Либо уж догнивать здесь. В чадные дни – на дачу. Разделить квартиру, отдать дочери половину, да и не мечтать о юге, тем более что там кроме Крыма нигде нет сухого чистого воздуха, а только масса людей, ютящихся в тесноте.
Все эти мысли меня занимают гораздо больше, чем моя работа, полеты. Это ремесло привычное, и хоть ярмо, отполированное до блеска, все сильнее давит, пока тащу. Стараюсь делать дело добросовестно, в такой степени, чтобы не подзалететь по собственной глупости. Мелочи в авиации есть; ненужные я опускаю, отгребаю все это дерьмо, но собственно полет – там уж без дураков. Тринадцать тысяч часов налетал, четырнадцать, думаю, не натяну. Могут списать и вот на этой комиссии, через два месяца. В той же барокамере может астма сдавить.
Я готов. Устроюсь в любой конторе электриком-столяром-сантехником. Дом у меня в этом отношении вылизан, все это я умею, литература есть.
Вот такие настроения в 44 года. Уж не жду от жизни ничего я.
Любую статью открываешь, два абзаца, – и все ясно, можно не читать, вывод известен.
Мой родной Аэрофлот меня не колышет. Мне наплевать на его проблемы и перспективы. Он забрал мое здоровье; я вырвал свою пенсию.

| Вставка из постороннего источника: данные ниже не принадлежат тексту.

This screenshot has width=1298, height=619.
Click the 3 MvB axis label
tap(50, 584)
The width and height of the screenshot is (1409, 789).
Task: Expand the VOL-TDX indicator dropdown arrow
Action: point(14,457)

Огромная усталость – вот единственное.
И плавно за этот год я пришел к позиции спокойного стороннего наблюдателя.
Перестройка, море гласности – в какой же кошмарной империи зла мы живем! – плюс болезнь. Этого достаточно. Наивный человек получил ответы на все вопросы.
Если бы не деньги, деньги, деньги, – дочь невеста, замуж после третьего курса; потом помогать; да машину бы новую; да и хватит, – то надо еще года полтора пахать. Но это вопросы скорее уюта, чем жизни. Проживем, если припечет, и без уюта.
Есть природа, физкультура, дача, банька, лопата, уютная квартира, книги, музыка, родное гнездо, где все вылизано, где тебя ждут, и ты ждешь, где покой, отдохновение, тихая пристань, моя крепость. И идете вы все пляшете. С вашей партией, громогласностью и прочей демократией.
Я свое отдал, начинается подготовка ко второй половине жизни. Меньшей.
Только вот астма по ночам тихонько давит, а я же еще не нажился на свете.
15.11. Страшное преступление совершили большевики перед своим народом, втоптав в грязь веру в бога.
У человека должно же быть что-то святое, незыблемое, нравственный стержень, опора, отдушина, высокая чистота, неприкосновенный центр, запретная грань.
А что дала взамен народу, сотням миллионов, партия? Веру в мировую революцию? Классовое сознание? Моральный кодекс строителя коммунизма?
Жалкий, наивный Макар Нагульнов…
Когда комсомольцы, задрав штаны, в азарте рушили храмы, топтали вековые святыни, – неужели не дрогнуло сердце от ощущения своей мерзости? Да дрогнуло, конечно, но это сложное, трепетное, искреннее чувство тут же бодренько было затоптано функционерами… а люди все же прятали глаза друг от друга.
И на каждом этапе партия, неспособная дать людям веру в единое святое, прагматично швыряла в массы лозунг. То – «наше дело правое, мы победим», то – «поднимем, засеем целинные земли», то – «нынешнее поколение советских людей будет жить при коммунизьме», то теперь – «каждой семье отдельную квартиру к 2000 году».
Во что веровать? Кому верить, если все предыдущие вожди – лжецы и враги народа?
Вера разрушена. Корни подрублены. Народ, крестьянский, христианский народ, носитель вековой морали, кормилец, – загублен. Культура – угроблена. Рабочий класс, на который возлагались надежды, туп и развращен. Классовое сознание оказалось тормозом. Партийность искусства – тупик.
Не перед кем исповедаться. Да и зачем? Что – перед политработником?
Сейчас, прожив отпущенные мне полсрока, воспитанный в атеизме, без веры, осмыслив в доступной мне степени жизнь, я смутно ощущаю, что все мое поколение, да и поколения отцов наших, и детей, – все мы с младенчества духовно кастрированы. Умом мы понимаем, а душой не чувствуем, что какой-то корень из нас вырезан. Мы в нем вроде как и не нуждаемся. Именно вера – корень души. Бездушное поколение.
Что ж удивляться тому, что лишь в пяти странах мира, в том числе и у нас, нет обществ защиты животных. Ну, те, четыре, может, только с деревьев слезли. А мы?